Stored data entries
════════════════

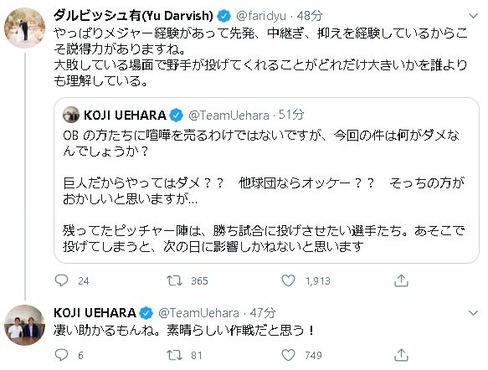Open Yu Darvish's profile avatar

pos(25,28)
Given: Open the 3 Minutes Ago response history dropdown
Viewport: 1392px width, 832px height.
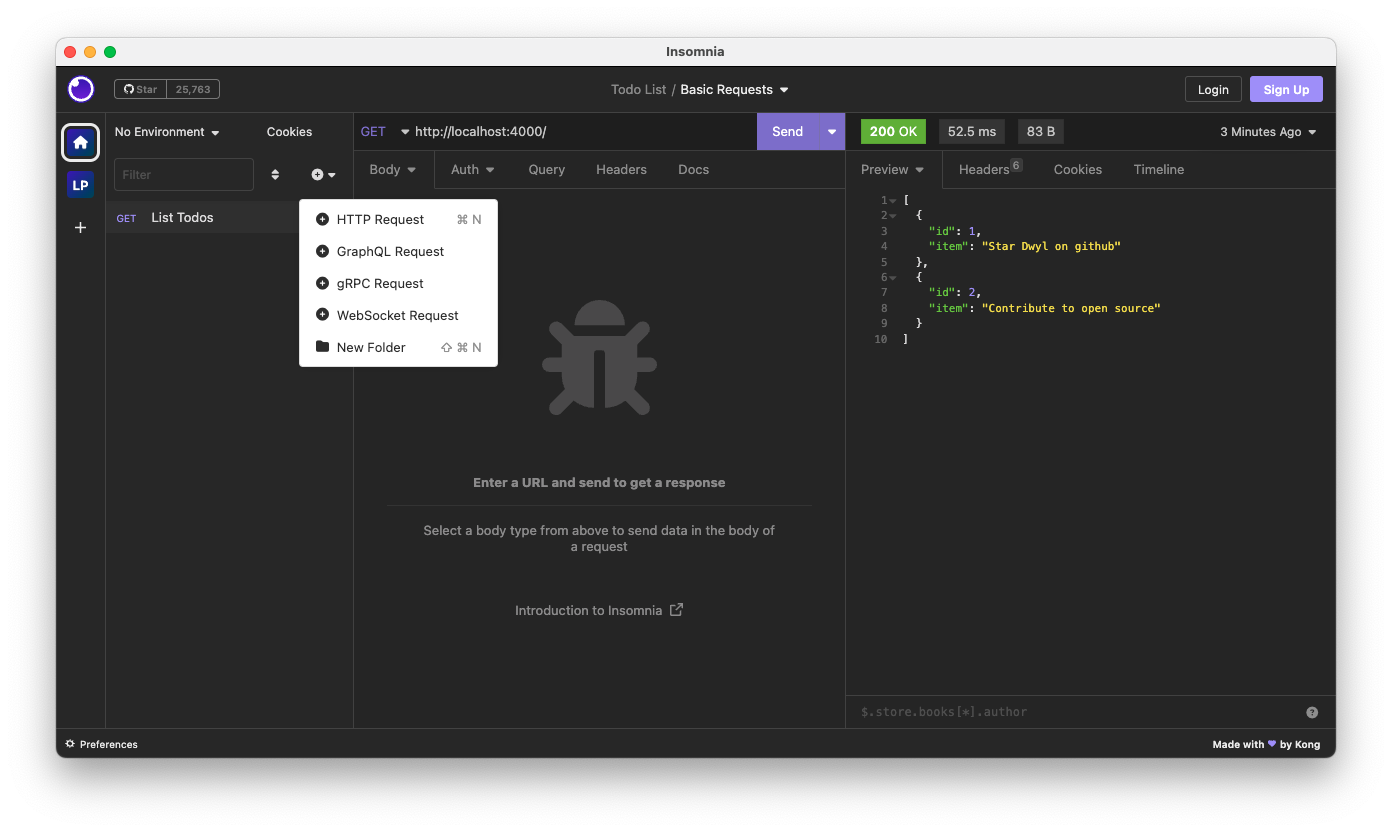Looking at the screenshot, I should [1267, 131].
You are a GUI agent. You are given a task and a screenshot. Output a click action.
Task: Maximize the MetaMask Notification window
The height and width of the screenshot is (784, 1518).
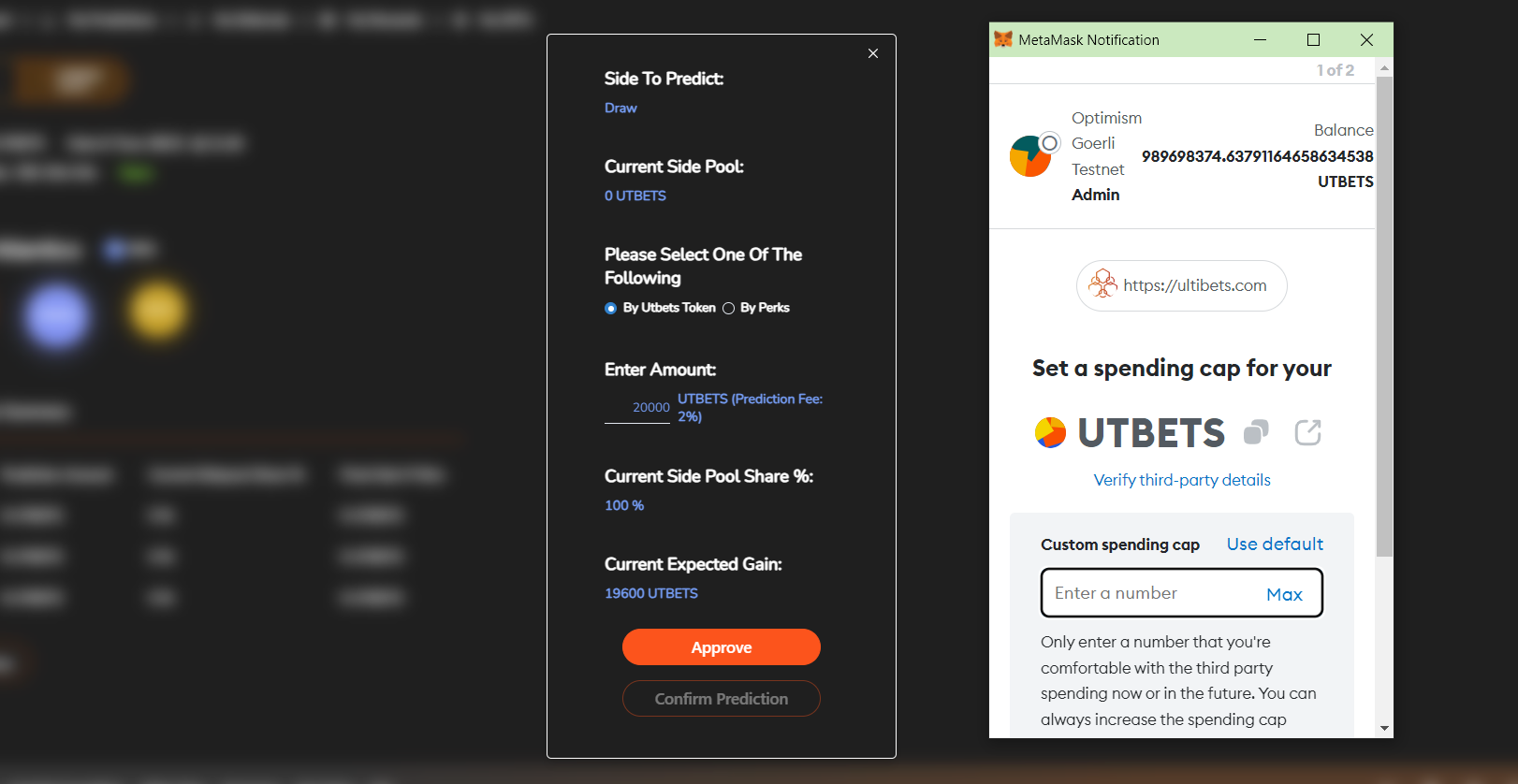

════════════════

**EXERCISE DETAILS:** Omit the pictures, and please restate word for word the lines running from the line with "Given: Open the" to the end of the entries.

**TASK SOLUTION:**
Given: Open the 3 Minutes Ago response history dropdown
Viewport: 1392px width, 832px height.
Looking at the screenshot, I should [1267, 131].
You are a GUI agent. You are given a task and a screenshot. Output a click action.
Task: Maximize the MetaMask Notification window
The height and width of the screenshot is (784, 1518).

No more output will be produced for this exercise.